_EXERCISE REQUIREMENTS_: Convert the part of the listing that opens with the line containing "Given: Open Source Control view" and runs through the end of the listing into a numbered list, skipping blank lines. Leave the pictures out of your answer.

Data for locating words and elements
start

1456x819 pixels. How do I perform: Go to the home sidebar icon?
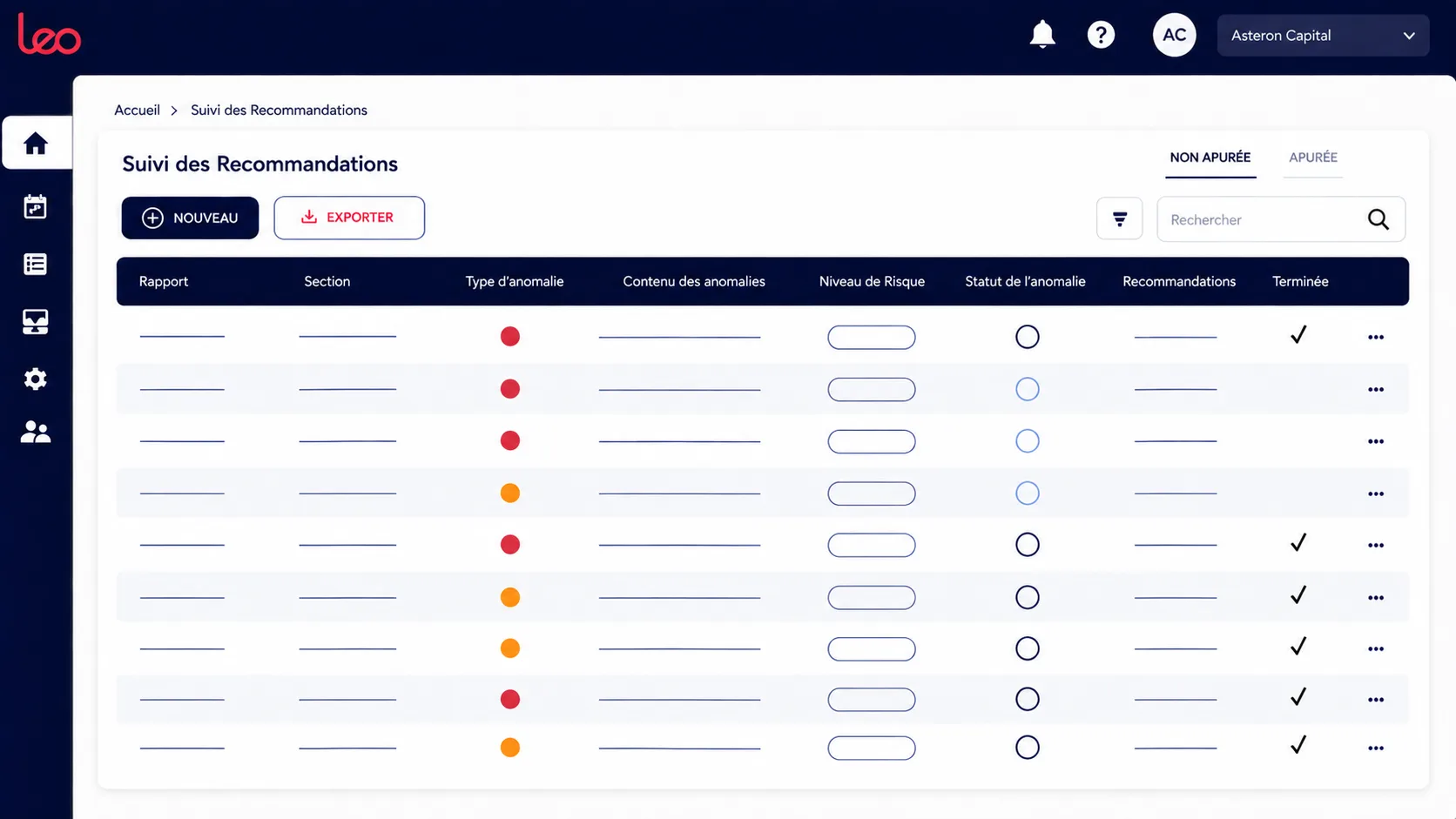[36, 143]
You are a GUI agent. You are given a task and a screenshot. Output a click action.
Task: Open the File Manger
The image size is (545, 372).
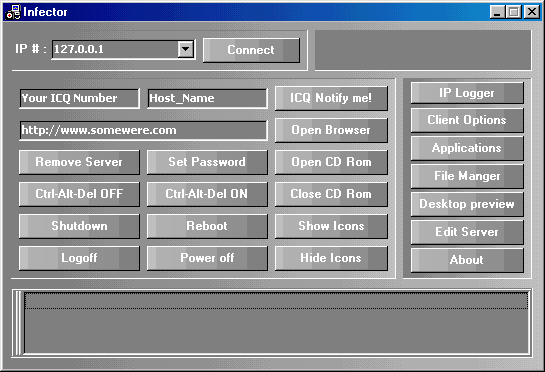(x=467, y=176)
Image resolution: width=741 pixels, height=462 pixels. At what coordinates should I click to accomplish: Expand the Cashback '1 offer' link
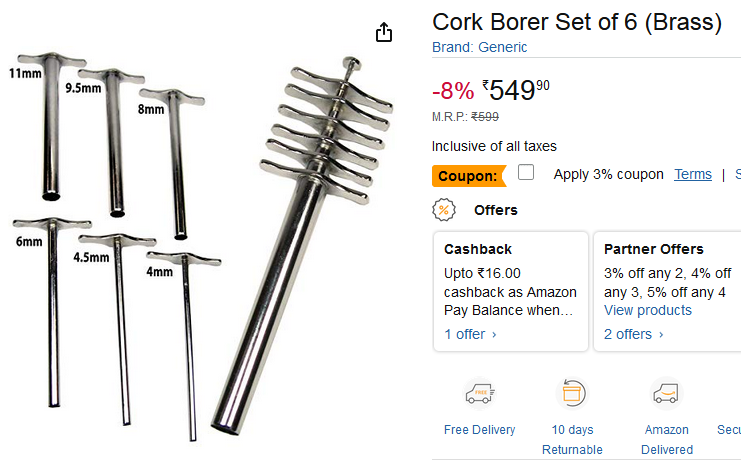(x=471, y=334)
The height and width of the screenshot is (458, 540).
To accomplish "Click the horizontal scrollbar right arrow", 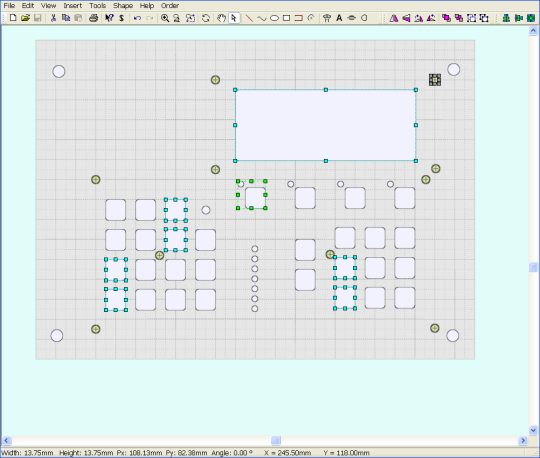I will (523, 440).
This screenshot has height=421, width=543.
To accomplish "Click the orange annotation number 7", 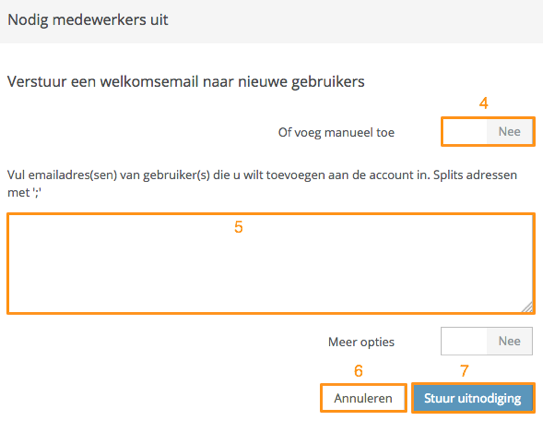I will [x=464, y=371].
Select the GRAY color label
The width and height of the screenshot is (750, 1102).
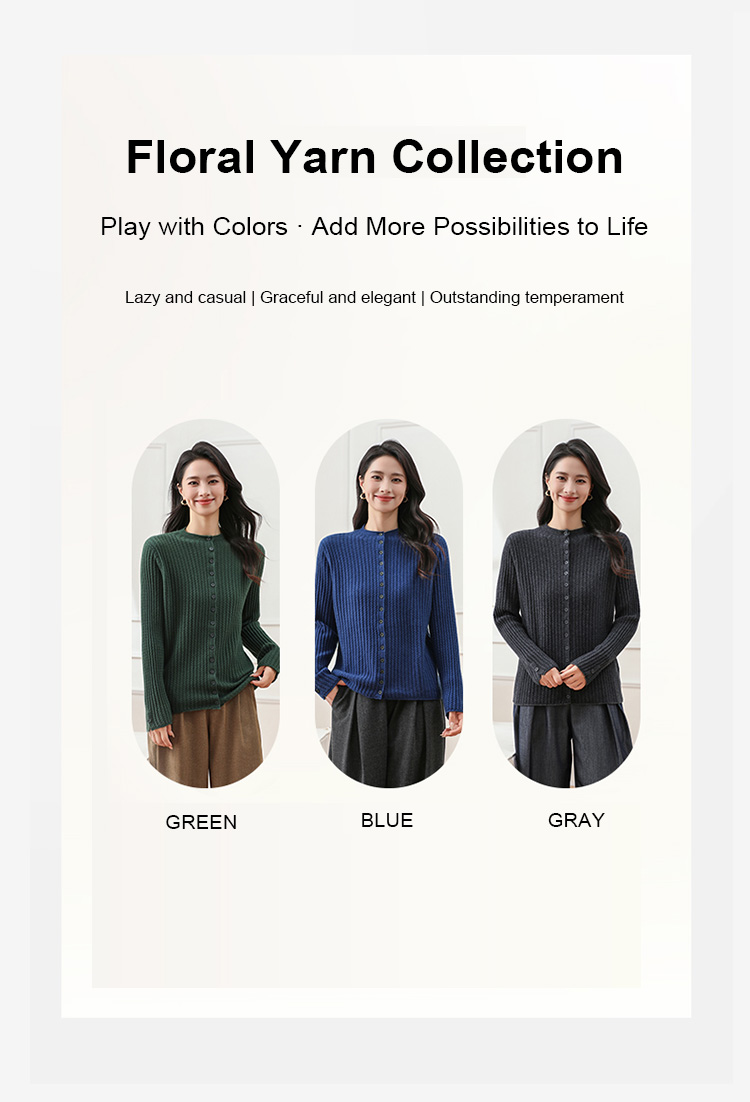576,820
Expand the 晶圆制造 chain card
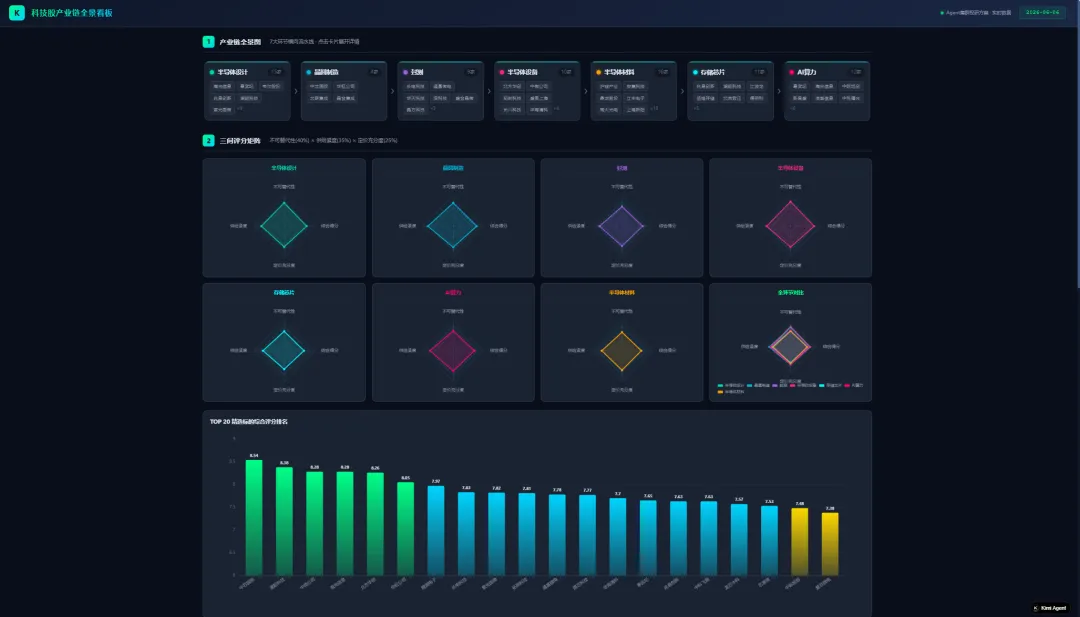 [344, 91]
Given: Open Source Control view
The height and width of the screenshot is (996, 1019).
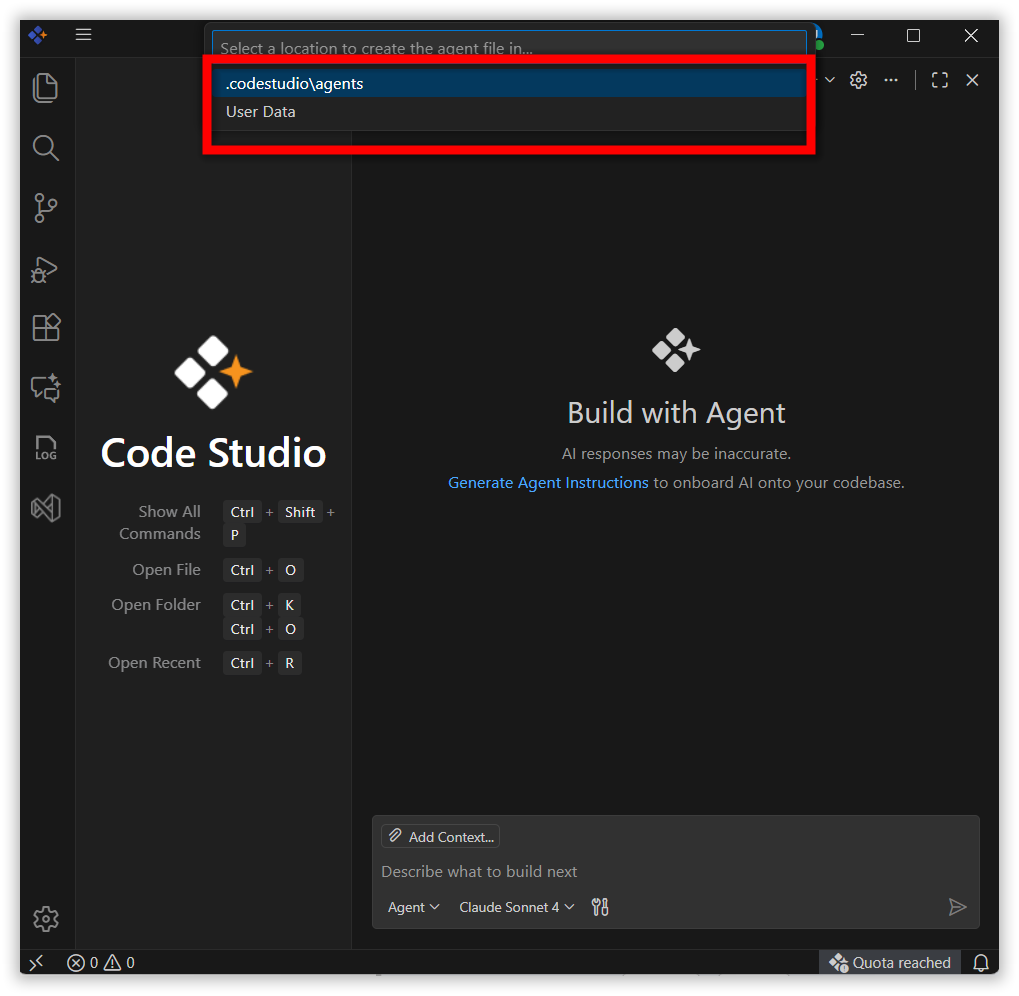Looking at the screenshot, I should point(46,208).
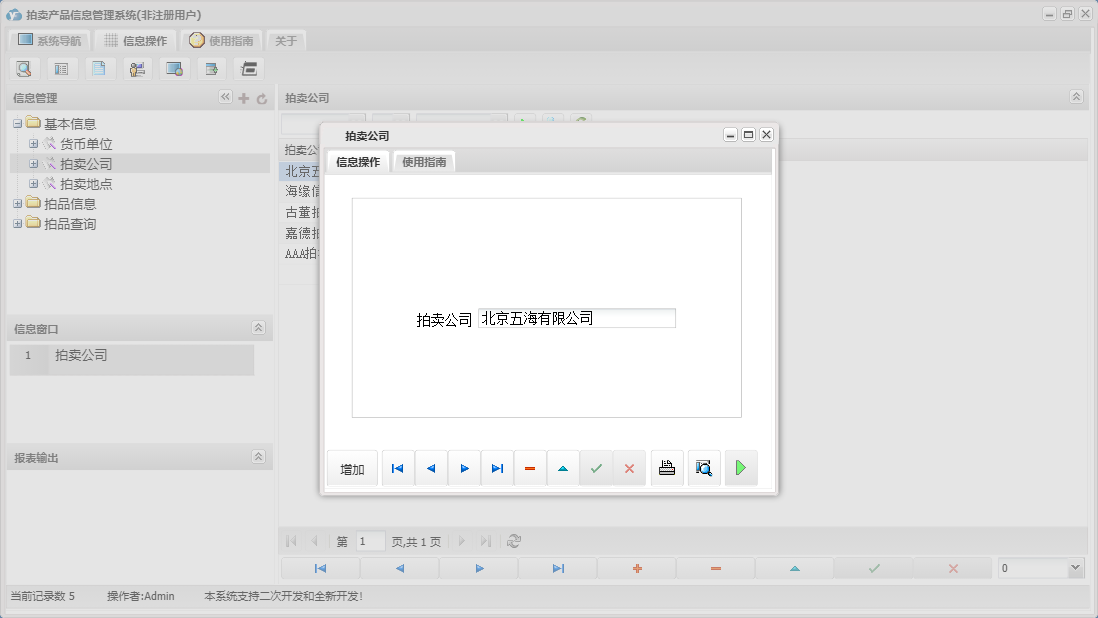Click into the 拍卖公司 name input field
This screenshot has width=1098, height=618.
point(575,317)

end

_RESPONSE TO THIS EXERCISE_:
1. Given: Open Source Control view
2. The height and width of the screenshot is (996, 1019).
3. Looking at the screenshot, I should point(46,208).
4. Click into the 拍卖公司 name input field
5. This screenshot has width=1098, height=618.
6. point(575,317)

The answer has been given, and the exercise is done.